[Start of Attachment]

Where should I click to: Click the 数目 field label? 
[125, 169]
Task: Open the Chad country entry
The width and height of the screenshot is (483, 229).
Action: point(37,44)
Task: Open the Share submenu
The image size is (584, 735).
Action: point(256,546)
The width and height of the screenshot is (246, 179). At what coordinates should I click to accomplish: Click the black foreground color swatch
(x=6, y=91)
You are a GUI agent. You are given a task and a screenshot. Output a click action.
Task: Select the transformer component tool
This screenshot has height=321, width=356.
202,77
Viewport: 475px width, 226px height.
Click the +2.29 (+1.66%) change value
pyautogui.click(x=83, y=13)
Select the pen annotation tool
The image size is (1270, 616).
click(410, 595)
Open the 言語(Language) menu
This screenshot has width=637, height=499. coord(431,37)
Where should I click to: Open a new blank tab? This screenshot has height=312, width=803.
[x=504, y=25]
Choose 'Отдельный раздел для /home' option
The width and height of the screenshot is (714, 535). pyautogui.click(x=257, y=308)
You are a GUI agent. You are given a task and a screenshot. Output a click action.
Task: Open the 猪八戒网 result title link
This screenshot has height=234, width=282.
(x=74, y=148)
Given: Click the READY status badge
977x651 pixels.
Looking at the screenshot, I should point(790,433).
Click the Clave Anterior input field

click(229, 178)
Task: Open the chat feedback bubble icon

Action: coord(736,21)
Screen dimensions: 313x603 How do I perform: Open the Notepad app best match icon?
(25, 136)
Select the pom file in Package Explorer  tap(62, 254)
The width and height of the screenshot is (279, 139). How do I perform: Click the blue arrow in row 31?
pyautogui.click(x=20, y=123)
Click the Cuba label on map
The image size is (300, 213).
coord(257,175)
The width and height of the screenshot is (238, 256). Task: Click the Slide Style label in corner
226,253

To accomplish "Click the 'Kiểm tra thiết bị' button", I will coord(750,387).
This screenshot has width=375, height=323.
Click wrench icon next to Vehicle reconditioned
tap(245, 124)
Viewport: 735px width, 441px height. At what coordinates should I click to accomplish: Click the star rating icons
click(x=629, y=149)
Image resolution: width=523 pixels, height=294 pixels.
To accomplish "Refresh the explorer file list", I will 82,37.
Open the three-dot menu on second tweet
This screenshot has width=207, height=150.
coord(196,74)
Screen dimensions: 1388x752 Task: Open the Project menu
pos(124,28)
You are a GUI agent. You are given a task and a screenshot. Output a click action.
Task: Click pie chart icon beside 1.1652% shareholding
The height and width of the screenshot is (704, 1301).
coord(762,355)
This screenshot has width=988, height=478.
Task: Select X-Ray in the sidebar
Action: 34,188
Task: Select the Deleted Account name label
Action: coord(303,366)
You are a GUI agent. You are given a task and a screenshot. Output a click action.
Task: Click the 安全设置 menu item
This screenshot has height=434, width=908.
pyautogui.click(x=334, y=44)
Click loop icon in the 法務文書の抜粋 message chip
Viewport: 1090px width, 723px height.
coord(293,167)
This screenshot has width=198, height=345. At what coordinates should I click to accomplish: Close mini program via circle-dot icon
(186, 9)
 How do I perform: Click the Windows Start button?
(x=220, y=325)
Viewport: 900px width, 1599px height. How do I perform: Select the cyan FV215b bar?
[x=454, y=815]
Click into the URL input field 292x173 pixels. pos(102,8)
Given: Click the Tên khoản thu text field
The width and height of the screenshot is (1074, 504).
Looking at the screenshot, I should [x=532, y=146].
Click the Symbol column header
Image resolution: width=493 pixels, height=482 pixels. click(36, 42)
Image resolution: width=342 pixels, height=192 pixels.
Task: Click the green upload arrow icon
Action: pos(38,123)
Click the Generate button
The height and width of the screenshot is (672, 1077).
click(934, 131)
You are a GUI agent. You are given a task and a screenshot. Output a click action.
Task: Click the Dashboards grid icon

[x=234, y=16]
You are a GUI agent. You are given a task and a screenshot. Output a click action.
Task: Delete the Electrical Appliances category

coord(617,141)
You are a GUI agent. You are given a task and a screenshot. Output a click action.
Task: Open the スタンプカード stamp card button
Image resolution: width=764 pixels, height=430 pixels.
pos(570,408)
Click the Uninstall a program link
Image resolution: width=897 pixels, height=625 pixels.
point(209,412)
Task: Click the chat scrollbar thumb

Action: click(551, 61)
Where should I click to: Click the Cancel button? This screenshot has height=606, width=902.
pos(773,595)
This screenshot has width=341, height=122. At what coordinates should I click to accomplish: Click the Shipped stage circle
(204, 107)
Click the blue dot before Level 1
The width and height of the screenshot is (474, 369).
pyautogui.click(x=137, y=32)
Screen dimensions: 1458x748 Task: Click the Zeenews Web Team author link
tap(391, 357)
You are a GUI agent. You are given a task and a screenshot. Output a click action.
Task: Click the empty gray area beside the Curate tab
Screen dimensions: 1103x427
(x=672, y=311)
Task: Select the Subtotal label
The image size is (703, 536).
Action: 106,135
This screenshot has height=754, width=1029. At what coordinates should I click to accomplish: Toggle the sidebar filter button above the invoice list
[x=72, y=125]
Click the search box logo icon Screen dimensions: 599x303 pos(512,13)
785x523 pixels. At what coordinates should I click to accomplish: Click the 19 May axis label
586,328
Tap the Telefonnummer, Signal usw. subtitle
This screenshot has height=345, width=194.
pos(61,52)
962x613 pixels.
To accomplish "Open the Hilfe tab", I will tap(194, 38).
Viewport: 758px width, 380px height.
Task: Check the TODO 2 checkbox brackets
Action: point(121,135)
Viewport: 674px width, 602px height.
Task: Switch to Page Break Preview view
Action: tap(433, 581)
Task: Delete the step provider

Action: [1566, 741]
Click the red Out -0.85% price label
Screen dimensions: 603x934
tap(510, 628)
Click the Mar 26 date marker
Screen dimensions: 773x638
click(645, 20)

[End of Attachment]

What is expected
Set apart and copy each line of the records that holds the word "beside".

Exercise response
Task: Click pie chart icon beside 1.1652% shareholding
Task: Click the empty gray area beside the Curate tab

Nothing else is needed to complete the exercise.